══ Extracted records ══

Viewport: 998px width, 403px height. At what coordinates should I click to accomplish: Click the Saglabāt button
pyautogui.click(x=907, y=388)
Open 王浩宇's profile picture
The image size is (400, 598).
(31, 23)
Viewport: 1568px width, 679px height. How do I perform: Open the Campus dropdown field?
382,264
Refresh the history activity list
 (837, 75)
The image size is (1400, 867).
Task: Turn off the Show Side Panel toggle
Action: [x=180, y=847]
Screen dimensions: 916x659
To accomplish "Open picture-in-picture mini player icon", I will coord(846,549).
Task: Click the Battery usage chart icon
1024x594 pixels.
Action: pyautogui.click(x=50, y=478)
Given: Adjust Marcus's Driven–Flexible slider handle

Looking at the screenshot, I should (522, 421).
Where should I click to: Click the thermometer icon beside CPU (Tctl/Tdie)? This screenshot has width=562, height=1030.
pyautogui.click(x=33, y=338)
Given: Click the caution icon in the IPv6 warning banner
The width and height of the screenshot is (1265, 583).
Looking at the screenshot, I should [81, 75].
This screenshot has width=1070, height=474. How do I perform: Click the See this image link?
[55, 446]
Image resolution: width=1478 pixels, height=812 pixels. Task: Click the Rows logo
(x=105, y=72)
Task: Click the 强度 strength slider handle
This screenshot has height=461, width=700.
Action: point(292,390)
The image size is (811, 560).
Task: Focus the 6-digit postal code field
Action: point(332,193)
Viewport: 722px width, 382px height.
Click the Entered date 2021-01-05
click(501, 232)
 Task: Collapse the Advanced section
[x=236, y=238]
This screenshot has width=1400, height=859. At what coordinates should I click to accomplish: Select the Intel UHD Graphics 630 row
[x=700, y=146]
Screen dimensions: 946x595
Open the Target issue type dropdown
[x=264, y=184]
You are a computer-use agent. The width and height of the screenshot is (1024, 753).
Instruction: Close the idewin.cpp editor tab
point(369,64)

═══

(What to produce) All lines carrying the word "dimensions" must be copied from the data above.

(Result of the exercise)
Screen dimensions: 916x659
Screen dimensions: 946x595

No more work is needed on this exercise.